# [Your assignment]
Can you format all of the records below as a JSON list of strings, one string per line, leaving out blank lines?

━━━ Data under study

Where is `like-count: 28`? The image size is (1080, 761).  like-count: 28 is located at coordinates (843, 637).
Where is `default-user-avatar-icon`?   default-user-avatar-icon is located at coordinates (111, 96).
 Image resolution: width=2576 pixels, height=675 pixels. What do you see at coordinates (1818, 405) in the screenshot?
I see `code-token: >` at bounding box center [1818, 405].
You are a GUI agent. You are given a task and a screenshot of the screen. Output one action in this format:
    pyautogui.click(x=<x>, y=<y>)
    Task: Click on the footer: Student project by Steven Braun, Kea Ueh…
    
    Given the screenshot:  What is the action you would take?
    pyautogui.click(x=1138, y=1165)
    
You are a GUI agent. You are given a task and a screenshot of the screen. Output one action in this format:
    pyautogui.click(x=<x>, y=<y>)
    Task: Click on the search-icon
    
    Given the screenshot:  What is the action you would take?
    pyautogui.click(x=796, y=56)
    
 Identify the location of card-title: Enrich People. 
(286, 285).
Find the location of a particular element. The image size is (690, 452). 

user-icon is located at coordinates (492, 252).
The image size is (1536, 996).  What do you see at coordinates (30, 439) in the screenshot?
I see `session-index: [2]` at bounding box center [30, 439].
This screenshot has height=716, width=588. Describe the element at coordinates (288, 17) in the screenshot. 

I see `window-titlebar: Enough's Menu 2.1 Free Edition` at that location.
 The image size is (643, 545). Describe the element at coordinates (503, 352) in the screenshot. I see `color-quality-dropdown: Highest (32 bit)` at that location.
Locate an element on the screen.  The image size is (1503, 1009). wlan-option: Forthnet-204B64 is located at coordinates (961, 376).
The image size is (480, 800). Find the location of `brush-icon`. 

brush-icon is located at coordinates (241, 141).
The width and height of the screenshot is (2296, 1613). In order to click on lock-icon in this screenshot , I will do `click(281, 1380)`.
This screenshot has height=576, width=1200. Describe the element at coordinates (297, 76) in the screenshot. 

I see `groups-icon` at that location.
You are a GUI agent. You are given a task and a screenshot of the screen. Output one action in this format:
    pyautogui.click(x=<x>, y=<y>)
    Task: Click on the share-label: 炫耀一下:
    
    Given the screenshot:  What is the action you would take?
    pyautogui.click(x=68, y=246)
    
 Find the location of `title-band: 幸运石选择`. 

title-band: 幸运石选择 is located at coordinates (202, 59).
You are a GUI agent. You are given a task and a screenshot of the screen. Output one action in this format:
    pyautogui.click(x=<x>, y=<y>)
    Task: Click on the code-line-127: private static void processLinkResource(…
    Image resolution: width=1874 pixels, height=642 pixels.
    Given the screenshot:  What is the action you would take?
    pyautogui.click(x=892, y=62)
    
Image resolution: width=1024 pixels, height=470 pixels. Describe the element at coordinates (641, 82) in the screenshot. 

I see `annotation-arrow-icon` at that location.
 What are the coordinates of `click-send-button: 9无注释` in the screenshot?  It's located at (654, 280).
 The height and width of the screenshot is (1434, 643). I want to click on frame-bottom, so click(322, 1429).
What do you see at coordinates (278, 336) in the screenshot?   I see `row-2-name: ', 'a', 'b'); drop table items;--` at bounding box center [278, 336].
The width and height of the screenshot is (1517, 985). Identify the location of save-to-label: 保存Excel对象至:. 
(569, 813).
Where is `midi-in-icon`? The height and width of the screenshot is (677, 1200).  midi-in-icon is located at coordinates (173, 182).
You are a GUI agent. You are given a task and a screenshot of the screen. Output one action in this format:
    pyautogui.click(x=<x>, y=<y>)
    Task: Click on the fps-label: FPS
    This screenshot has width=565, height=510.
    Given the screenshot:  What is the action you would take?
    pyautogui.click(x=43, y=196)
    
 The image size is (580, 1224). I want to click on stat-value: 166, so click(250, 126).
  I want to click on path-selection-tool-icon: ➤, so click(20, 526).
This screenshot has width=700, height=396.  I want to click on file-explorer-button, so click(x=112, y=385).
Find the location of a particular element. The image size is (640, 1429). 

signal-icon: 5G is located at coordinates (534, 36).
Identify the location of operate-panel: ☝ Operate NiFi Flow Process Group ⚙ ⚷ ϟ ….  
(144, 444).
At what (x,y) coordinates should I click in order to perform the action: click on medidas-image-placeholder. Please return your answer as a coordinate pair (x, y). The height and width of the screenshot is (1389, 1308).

━━━━━━

# [Solved exercise]
[
  "Where is `like-count: 28`? The image size is (1080, 761).  like-count: 28 is located at coordinates (843, 637).",
  "Where is `default-user-avatar-icon`?   default-user-avatar-icon is located at coordinates (111, 96).",
  " Image resolution: width=2576 pixels, height=675 pixels. What do you see at coordinates (1818, 405) in the screenshot?",
  "I see `code-token: >` at bounding box center [1818, 405].",
  "You are a GUI agent. You are given a task and a screenshot of the screen. Output one action in this format:",
  "    pyautogui.click(x=<x>, y=<y>)",
  "    Task: Click on the footer: Student project by Steven Braun, Kea Ueh…",
  "    Given the screenshot:  What is the action you would take?",
  "    pyautogui.click(x=1138, y=1165)",
  "You are a GUI agent. You are given a task and a screenshot of the screen. Output one action in this format:",
  "    pyautogui.click(x=<x>, y=<y>)",
  "    Task: Click on the search-icon",
  "    Given the screenshot:  What is the action you would take?",
  "    pyautogui.click(x=796, y=56)",
  " Identify the location of card-title: Enrich People. ",
  "(286, 285).",
  "Find the location of a particular element. The image size is (690, 452). ",
  "user-icon is located at coordinates (492, 252).",
  "The image size is (1536, 996).  What do you see at coordinates (30, 439) in the screenshot?",
  "I see `session-index: [2]` at bounding box center [30, 439].",
  "This screenshot has height=716, width=588. Describe the element at coordinates (288, 17) in the screenshot. ",
  "I see `window-titlebar: Enough's Menu 2.1 Free Edition` at that location.",
  " The image size is (643, 545). Describe the element at coordinates (503, 352) in the screenshot. I see `color-quality-dropdown: Highest (32 bit)` at that location.",
  "Locate an element on the screen.  The image size is (1503, 1009). wlan-option: Forthnet-204B64 is located at coordinates (961, 376).",
  "The image size is (480, 800). Find the location of `brush-icon`. ",
  "brush-icon is located at coordinates (241, 141).",
  "The width and height of the screenshot is (2296, 1613). In order to click on lock-icon in this screenshot , I will do `click(281, 1380)`.",
  "This screenshot has height=576, width=1200. Describe the element at coordinates (297, 76) in the screenshot. ",
  "I see `groups-icon` at that location.",
  "You are a GUI agent. You are given a task and a screenshot of the screen. Output one action in this format:",
  "    pyautogui.click(x=<x>, y=<y>)",
  "    Task: Click on the share-label: 炫耀一下:",
  "    Given the screenshot:  What is the action you would take?",
  "    pyautogui.click(x=68, y=246)",
  " Find the location of `title-band: 幸运石选择`. ",
  "title-band: 幸运石选择 is located at coordinates (202, 59).",
  "You are a GUI agent. You are given a task and a screenshot of the screen. Output one action in this format:",
  "    pyautogui.click(x=<x>, y=<y>)",
  "    Task: Click on the code-line-127: private static void processLinkResource(…",
  "    Image resolution: width=1874 pixels, height=642 pixels.",
  "    Given the screenshot:  What is the action you would take?",
  "    pyautogui.click(x=892, y=62)",
  "Image resolution: width=1024 pixels, height=470 pixels. Describe the element at coordinates (641, 82) in the screenshot. ",
  "I see `annotation-arrow-icon` at that location.",
  " What are the coordinates of `click-send-button: 9无注释` in the screenshot?  It's located at (654, 280).",
  " The height and width of the screenshot is (1434, 643). I want to click on frame-bottom, so click(322, 1429).",
  "What do you see at coordinates (278, 336) in the screenshot?   I see `row-2-name: ', 'a', 'b'); drop table items;--` at bounding box center [278, 336].",
  "The width and height of the screenshot is (1517, 985). Identify the location of save-to-label: 保存Excel对象至:. ",
  "(569, 813).",
  "Where is `midi-in-icon`? The height and width of the screenshot is (677, 1200).  midi-in-icon is located at coordinates (173, 182).",
  "You are a GUI agent. You are given a task and a screenshot of the screen. Output one action in this format:",
  "    pyautogui.click(x=<x>, y=<y>)",
  "    Task: Click on the fps-label: FPS",
  "    This screenshot has width=565, height=510.",
  "    Given the screenshot:  What is the action you would take?",
  "    pyautogui.click(x=43, y=196)",
  " The image size is (580, 1224). I want to click on stat-value: 166, so click(250, 126).",
  "  I want to click on path-selection-tool-icon: ➤, so click(20, 526).",
  "This screenshot has width=700, height=396.  I want to click on file-explorer-button, so click(x=112, y=385).",
  "Find the location of a particular element. The image size is (640, 1429). ",
  "signal-icon: 5G is located at coordinates (534, 36).",
  "Identify the location of operate-panel: ☝ Operate NiFi Flow Process Group ⚙ ⚷ ϟ ….  ",
  "(144, 444).",
  "At what (x,y) coordinates should I click in order to perform the action: click on medidas-image-placeholder. Please return your answer as a coordinate pair (x, y). The height and width of the screenshot is (1389, 1308)."
]